The Bright Lights EP

Warner Bros.

3.5 out of 5 stars


Gary Clark Jr.’s sole musical mission is to keep the blues tradition alive and well. His major label debut, The Bright Lights EP, is a four-song powerhouse of dirty rock and roll with gritty blues grooves, sly lyrics and screaming guitars that should plant him at the top of the modern blues flow chart.

Clark has been something of an underground success story for the past decade. The 27-year-old’s Austin, Texas roots afforded him the ability to discover and foster important relationships in a community where the love of blues runs deep. Clark began playing guitar at age 12 and started gigging in his teens, eventually meeting Clifford Antone, owner of the Austin blues club Antone’s—where Jimmie and Stevie Ray Vaughan showcased their chops. Antone took Clark under his wing and helped his musical growth enough to see the mayor of Austin declare May 3 as Gary Clark Jr. day (Clark was 17 years old at the time).

Perhaps Clark’s biggest break came in 2010 when he was hand-picked by Eric Clapton to be a performer at the Crossroads Guitar Festival, performing his own set and also sitting in with both Clapton and Sheryl Crow. This appearance, combined with the strong independent release of his EP, Gary Clark Jr., eventually led to his signing with Warner Bros. and the release of his major label debut, The Bright Lights EP.

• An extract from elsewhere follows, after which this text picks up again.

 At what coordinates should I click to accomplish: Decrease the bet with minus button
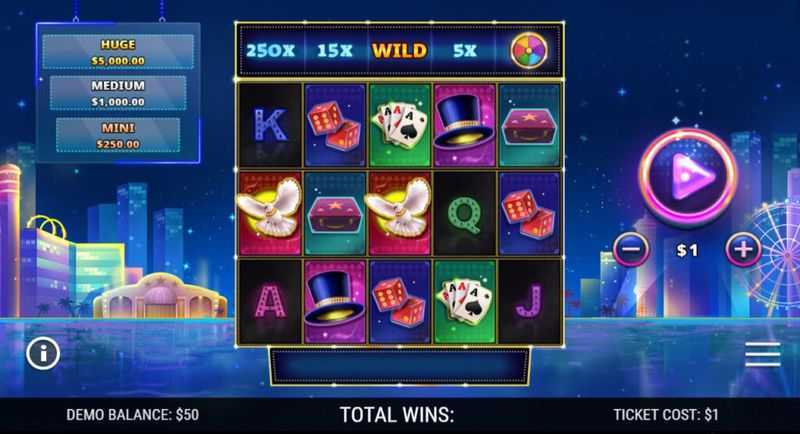click(x=631, y=250)
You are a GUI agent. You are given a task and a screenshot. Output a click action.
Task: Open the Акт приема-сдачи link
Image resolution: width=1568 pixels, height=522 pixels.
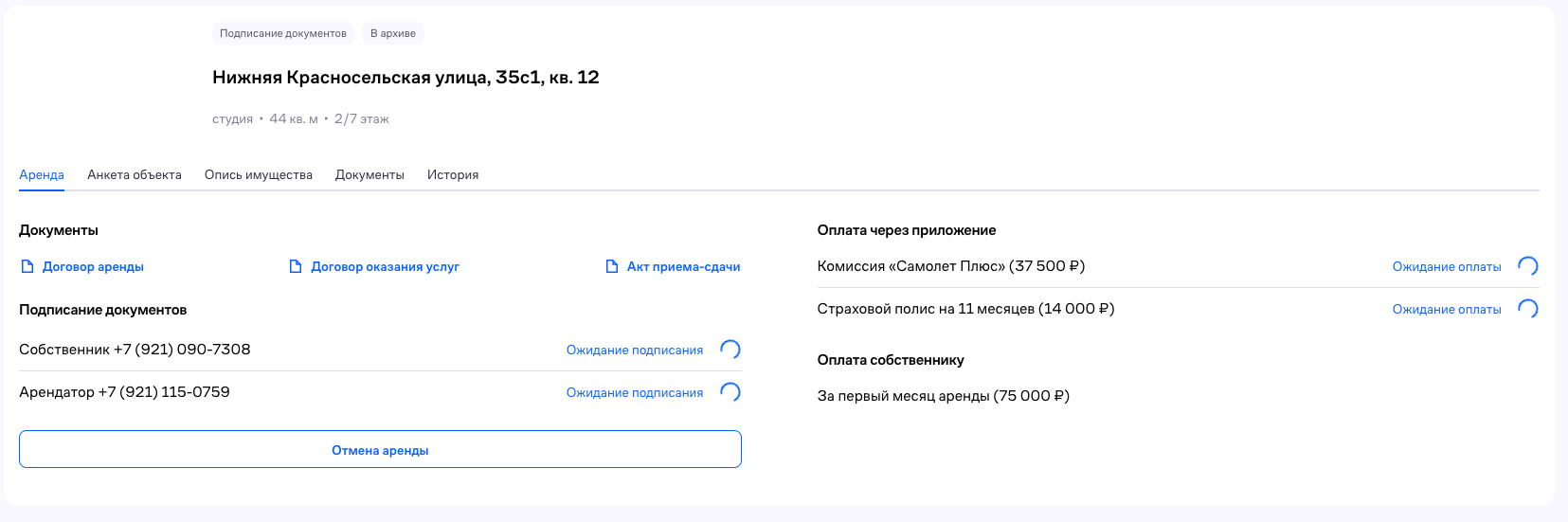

Clark’s latest EP is a short affair, four songs that could be grouped into two separate, two-song sides. The first two tracks are easily the highlight of the EP, featuring full-band electric blues swagger. The opening track, “Bright Lights,” is a slow dirty blues number that features swirling guitars, spiteful lyrics and snapping lead guitar licks. It’s very reminiscent of the dark and brooding feel Buddy Guy achieved on his 2001 album Sweet Tea – slow blues tracks that were dirty, powerful and downright mean. The EP’s second track, “Don’t Owe You a Thing,” is a blues shuffle with an infectious beat, guitar line, and vocal chorus where Clark sneers, “We ain’t getting married / I ain’t buying you a diamond ring / It’s alright.”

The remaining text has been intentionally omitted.